If $|F_n(z)-1|\le c_n<\frac{1}{2}$, then the range of $F_n$ lies in the disk $|z-1|<\frac{1}{2}$, where complex logarithm is definable. Let's $\,\mathrm{Log}\,z\,$ be the main branch of logarithm, with $\,\mathrm{Log}\,1=0$. 
We define $G_n(z)=\mathrm{Log}\,F_n(z)$, for $n\ge N$.
Also, if $|z-1|<\frac{1}{2}$, then
$$
\mathrm{Log}\,z=\mathrm{Log}\,\left(1-(1-z)\right)=\sum_{n=1}^\infty \frac{(1-z)^n}{n}
$$ 
and hence
$$
|\mathrm{Log}\,z|\le \sum_{n=1}^\infty \frac{|z-1|^n}{n}=-\log (1-|z-1|)=\log\left(\frac{1}{1-|z-1|}\right)=\log\left(1+\frac{|z-1|}{1-|z-1|}\right)\le 
\frac{|z-1|}{1-|z-1|}\le 2|z-1|$$ 
Thus
$$
F_1(z)\cdots F_n(z)=F_1(z)\cdots F_{N}(z)F_{N+1}(z)\cdots F_n(z)

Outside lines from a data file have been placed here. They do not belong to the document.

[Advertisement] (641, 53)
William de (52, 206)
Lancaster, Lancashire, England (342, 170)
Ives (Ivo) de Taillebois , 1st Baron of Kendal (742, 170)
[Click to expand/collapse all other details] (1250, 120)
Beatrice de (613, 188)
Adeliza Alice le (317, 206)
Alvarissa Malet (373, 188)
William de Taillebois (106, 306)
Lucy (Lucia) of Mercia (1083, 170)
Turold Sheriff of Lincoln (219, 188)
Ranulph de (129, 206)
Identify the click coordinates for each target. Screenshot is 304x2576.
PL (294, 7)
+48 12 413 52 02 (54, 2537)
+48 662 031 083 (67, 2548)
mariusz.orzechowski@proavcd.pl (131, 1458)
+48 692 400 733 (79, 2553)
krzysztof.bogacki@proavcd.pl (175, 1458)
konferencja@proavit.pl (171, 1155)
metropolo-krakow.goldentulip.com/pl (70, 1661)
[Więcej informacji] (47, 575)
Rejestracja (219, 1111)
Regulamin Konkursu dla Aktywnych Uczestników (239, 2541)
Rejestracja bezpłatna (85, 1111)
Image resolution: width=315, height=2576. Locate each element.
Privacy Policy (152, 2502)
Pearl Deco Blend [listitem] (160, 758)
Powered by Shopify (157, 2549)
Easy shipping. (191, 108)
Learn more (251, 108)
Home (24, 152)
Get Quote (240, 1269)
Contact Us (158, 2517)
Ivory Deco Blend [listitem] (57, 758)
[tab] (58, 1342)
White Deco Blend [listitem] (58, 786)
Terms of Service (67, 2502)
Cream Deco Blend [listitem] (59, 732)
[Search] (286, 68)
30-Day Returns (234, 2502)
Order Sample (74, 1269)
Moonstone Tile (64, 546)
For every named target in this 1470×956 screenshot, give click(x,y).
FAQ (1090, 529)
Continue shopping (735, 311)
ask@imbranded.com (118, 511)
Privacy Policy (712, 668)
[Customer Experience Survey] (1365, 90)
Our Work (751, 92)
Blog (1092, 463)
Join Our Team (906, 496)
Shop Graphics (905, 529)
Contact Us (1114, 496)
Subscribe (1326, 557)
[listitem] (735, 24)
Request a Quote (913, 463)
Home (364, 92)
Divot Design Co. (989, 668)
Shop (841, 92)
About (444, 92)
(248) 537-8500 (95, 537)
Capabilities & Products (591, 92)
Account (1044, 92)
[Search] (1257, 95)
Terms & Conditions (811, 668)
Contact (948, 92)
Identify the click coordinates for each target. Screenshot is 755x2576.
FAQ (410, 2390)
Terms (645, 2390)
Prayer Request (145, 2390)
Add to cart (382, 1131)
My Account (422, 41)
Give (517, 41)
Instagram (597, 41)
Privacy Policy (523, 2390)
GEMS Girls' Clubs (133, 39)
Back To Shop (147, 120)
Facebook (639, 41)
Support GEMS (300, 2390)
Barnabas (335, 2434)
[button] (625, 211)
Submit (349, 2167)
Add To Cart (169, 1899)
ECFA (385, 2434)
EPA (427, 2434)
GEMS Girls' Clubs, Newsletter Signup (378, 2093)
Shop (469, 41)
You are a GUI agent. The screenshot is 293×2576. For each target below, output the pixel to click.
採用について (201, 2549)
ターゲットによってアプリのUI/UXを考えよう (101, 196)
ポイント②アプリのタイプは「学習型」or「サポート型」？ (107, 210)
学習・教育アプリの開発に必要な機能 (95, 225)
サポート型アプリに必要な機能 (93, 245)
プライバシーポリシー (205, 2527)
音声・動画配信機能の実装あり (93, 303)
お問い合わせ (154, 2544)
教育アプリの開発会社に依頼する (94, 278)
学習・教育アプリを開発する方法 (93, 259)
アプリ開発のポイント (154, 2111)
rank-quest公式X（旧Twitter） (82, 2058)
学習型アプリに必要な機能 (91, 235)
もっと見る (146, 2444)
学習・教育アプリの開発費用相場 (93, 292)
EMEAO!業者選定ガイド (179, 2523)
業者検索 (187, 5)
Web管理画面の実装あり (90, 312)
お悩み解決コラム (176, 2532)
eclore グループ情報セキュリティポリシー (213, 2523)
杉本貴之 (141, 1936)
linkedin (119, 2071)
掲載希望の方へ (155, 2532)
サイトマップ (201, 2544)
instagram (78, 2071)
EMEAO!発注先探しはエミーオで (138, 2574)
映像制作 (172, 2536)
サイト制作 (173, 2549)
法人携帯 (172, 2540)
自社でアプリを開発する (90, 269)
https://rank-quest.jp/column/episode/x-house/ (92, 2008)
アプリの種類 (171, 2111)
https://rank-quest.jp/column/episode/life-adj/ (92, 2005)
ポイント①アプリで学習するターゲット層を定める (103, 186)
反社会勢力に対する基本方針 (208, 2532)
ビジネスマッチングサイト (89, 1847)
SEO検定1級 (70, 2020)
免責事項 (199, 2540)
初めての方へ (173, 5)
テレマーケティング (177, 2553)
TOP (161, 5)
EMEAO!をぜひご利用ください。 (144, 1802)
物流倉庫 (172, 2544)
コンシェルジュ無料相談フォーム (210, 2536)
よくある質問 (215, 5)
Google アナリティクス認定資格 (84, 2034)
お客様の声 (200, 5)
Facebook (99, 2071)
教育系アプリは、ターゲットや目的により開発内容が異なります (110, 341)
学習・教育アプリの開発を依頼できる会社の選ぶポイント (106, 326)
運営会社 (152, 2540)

=F_1(z)\cdots F_{N-1}(z)\exp\big(G_{N}(z)+\cdots+G_n(z)\big)
$$
It suffices to show that the sum
$$
\sum_{n=N}^\infty G_n(z)\tag{1}
$$
converges uniformly in $\Omega$.
We have that, for $n\ge N$ and $z\in \Omega$,
$$
|G_n(z)|=|\mathrm{Log}\,F_n(z)|\le 2 |F_n(z)-1|\le 2c_n,
$$
and hence the sum $(1)$ converges uniformly in $\Omega$, and so does $\prod F_n(z)$.